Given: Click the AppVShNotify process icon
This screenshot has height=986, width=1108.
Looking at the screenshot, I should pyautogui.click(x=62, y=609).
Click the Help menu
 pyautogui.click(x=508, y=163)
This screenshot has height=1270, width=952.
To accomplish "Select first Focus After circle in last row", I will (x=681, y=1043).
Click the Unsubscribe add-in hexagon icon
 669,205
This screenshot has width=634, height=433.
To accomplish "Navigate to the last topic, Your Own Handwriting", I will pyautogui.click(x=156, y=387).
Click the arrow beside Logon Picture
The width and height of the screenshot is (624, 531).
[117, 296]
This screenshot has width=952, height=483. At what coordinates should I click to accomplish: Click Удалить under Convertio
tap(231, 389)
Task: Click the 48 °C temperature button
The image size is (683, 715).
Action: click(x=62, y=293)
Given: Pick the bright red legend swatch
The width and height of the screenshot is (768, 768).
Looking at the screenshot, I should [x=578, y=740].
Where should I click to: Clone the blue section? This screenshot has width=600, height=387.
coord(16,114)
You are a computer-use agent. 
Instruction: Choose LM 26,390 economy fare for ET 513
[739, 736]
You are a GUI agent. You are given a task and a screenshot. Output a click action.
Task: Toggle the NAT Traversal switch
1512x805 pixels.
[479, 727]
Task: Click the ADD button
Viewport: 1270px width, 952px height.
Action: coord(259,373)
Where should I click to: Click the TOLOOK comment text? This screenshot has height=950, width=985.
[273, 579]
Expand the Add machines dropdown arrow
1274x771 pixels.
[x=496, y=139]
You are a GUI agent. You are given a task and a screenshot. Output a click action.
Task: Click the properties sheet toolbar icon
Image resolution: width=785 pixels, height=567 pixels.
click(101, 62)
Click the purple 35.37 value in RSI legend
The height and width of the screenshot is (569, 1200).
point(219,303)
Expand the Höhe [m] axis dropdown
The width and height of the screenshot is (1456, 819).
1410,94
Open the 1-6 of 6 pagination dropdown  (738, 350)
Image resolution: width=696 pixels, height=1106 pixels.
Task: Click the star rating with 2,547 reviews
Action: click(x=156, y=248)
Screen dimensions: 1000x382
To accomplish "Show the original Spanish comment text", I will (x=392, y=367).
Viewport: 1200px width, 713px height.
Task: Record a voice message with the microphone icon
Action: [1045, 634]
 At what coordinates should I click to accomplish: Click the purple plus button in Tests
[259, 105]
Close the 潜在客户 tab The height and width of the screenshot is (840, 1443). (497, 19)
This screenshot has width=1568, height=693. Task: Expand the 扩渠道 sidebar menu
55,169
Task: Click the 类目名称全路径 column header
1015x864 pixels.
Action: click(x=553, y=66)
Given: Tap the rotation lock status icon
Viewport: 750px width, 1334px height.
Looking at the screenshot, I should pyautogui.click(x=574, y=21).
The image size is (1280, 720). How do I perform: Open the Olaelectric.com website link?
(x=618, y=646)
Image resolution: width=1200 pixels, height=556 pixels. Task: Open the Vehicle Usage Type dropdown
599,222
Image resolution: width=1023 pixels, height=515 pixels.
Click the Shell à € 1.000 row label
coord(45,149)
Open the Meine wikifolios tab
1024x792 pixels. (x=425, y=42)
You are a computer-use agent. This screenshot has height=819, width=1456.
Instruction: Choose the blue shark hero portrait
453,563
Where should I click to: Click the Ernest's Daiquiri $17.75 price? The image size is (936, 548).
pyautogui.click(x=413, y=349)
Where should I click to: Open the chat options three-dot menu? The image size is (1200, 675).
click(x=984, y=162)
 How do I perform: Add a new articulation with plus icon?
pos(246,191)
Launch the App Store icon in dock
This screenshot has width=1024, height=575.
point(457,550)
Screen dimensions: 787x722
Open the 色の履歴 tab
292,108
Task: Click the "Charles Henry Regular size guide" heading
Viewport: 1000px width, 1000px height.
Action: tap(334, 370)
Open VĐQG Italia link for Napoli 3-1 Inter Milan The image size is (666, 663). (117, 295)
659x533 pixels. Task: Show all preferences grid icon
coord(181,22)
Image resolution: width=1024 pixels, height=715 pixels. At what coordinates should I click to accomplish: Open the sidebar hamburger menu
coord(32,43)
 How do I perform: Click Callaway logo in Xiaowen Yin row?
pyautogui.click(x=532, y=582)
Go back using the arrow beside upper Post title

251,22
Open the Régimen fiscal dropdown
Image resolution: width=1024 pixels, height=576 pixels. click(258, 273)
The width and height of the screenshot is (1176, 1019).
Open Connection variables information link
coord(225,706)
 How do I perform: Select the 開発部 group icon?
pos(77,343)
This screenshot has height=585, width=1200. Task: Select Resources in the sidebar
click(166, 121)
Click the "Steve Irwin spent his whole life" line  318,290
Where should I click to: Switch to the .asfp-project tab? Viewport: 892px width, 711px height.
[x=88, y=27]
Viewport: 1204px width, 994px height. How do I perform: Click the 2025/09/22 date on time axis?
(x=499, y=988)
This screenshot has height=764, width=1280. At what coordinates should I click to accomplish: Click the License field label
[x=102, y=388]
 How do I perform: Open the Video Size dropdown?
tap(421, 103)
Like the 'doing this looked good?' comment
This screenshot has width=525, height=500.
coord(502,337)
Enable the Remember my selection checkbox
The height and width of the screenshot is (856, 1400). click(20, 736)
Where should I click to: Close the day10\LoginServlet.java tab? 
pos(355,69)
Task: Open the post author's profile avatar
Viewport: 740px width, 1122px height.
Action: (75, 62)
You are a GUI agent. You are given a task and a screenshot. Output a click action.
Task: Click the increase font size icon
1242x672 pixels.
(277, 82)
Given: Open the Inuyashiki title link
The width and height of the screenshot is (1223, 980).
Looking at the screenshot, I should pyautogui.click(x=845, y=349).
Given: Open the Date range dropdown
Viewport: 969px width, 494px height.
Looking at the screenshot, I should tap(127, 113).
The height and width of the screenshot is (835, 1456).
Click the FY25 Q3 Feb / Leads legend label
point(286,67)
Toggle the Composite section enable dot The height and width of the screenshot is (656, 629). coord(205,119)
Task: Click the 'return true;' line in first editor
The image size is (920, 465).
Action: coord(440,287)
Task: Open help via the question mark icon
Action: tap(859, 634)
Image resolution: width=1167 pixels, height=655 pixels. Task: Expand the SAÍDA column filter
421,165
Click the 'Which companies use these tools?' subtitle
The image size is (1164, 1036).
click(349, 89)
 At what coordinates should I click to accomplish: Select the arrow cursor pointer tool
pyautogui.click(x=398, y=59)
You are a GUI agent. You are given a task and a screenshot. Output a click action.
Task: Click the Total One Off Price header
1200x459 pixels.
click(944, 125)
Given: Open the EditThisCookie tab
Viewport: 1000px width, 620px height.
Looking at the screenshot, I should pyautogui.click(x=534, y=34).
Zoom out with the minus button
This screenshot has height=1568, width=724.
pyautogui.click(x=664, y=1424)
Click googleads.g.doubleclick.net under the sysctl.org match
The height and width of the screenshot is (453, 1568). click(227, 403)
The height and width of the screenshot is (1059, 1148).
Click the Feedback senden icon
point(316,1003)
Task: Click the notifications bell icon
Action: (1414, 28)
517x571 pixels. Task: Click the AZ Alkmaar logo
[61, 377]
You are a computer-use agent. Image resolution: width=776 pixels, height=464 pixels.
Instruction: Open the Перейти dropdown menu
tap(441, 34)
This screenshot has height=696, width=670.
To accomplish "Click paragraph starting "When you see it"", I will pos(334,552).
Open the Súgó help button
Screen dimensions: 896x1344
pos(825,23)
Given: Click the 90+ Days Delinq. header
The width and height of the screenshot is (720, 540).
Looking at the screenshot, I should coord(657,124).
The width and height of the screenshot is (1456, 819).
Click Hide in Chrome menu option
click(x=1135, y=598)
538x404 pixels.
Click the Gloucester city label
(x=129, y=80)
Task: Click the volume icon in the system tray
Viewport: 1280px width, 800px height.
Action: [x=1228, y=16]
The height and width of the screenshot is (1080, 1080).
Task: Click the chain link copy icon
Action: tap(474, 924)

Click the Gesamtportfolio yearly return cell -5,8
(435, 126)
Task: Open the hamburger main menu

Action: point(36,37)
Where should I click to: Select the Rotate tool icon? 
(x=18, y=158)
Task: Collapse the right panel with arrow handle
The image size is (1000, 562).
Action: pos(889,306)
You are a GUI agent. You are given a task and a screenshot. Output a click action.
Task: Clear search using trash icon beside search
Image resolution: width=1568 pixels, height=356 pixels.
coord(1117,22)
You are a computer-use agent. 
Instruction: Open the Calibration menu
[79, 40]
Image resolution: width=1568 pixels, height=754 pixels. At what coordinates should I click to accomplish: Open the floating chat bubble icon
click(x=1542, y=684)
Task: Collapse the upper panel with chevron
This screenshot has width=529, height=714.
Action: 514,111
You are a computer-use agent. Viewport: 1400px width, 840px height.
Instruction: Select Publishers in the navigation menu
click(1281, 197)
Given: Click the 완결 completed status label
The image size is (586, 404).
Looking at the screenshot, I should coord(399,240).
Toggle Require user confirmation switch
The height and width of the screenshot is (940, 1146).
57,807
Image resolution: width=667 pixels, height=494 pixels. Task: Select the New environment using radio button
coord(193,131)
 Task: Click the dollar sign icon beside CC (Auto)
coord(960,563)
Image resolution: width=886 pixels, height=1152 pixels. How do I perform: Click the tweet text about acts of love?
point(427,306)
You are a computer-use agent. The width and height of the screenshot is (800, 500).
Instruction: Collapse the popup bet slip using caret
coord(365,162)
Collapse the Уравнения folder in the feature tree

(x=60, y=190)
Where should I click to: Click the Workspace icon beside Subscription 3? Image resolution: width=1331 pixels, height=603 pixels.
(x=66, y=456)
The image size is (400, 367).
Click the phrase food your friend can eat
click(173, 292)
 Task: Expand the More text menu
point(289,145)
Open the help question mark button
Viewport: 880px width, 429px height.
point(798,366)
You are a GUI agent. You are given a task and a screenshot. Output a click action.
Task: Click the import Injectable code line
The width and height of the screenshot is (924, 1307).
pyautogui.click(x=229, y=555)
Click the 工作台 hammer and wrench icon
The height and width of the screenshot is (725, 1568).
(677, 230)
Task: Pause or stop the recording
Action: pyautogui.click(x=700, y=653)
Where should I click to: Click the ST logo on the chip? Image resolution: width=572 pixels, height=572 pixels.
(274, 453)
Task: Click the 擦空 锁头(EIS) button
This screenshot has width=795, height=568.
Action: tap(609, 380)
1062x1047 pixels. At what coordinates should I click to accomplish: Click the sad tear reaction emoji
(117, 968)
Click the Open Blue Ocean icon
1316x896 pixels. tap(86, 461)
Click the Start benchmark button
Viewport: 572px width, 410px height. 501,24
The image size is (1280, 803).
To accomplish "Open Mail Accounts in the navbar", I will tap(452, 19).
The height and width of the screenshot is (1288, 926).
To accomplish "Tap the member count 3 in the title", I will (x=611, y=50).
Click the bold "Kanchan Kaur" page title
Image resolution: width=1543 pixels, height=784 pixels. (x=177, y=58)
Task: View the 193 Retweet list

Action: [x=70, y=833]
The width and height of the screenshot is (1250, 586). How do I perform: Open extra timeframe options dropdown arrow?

#### [WHAT TO PRODUCE]
Across the whole listing above, find every line with the string "header" and copy it.

#### [FINAL ANSWER]
Task: Click the 类目名称全路径 column header
Task: Click the Total One Off Price header
Given: Click the 90+ Days Delinq. header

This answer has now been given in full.